►
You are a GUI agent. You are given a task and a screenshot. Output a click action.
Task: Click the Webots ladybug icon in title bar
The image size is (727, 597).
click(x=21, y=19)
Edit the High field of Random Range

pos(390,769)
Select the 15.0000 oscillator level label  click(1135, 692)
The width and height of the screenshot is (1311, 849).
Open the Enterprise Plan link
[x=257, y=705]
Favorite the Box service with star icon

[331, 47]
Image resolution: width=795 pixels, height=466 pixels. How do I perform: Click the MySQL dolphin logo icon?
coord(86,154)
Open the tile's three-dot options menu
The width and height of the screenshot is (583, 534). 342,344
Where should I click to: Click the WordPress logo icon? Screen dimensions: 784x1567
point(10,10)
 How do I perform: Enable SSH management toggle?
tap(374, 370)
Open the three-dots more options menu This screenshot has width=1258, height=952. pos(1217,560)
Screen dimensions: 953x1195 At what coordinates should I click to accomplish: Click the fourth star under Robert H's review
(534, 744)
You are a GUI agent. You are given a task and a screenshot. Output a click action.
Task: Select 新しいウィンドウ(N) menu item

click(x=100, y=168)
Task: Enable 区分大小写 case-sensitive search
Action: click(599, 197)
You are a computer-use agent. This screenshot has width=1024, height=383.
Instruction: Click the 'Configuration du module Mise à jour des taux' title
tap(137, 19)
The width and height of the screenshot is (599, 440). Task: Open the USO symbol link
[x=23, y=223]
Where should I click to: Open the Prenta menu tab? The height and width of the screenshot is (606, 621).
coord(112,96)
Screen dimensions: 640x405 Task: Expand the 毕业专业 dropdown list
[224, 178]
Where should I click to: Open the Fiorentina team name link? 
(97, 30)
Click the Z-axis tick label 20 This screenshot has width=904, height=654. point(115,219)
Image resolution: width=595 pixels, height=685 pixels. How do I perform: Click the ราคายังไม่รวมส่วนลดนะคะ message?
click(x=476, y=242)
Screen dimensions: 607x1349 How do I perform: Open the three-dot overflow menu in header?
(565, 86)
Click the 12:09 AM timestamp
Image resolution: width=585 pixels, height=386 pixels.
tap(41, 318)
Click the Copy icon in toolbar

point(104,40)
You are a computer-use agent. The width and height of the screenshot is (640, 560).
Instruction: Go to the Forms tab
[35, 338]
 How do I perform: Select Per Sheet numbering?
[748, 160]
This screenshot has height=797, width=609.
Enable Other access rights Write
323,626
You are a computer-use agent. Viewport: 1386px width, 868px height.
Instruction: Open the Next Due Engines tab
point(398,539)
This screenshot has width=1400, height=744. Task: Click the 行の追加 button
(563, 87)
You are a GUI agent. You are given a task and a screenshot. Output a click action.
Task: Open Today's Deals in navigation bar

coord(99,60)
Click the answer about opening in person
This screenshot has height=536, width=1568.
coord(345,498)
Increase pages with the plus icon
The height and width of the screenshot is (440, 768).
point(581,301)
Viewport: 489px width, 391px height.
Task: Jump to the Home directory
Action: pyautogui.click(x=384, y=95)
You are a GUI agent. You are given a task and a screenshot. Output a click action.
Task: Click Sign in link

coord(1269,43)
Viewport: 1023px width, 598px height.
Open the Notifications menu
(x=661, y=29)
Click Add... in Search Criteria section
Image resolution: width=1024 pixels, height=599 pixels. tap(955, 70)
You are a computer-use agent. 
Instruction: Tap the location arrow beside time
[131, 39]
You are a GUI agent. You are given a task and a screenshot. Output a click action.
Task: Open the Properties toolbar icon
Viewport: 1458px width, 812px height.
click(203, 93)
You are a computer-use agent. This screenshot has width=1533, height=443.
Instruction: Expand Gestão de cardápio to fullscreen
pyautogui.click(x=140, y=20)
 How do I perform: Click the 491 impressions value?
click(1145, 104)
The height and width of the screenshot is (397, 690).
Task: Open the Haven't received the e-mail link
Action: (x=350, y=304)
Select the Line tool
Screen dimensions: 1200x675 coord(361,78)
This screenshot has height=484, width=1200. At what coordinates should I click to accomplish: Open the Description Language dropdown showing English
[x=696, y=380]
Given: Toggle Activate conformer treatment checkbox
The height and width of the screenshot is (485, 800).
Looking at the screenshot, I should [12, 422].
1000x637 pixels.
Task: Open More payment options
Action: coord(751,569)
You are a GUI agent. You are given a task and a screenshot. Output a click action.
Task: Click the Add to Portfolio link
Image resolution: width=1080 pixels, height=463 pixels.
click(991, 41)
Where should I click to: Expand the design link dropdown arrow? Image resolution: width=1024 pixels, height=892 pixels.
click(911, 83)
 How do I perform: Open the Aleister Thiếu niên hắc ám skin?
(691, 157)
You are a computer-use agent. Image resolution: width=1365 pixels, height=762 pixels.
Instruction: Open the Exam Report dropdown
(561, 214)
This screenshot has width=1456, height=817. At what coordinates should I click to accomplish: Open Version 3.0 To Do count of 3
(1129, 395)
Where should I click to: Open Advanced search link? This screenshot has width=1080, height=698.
◄
What is needed is how many lines of the listing include the string "label", given as a bare number.

*Response below*: 2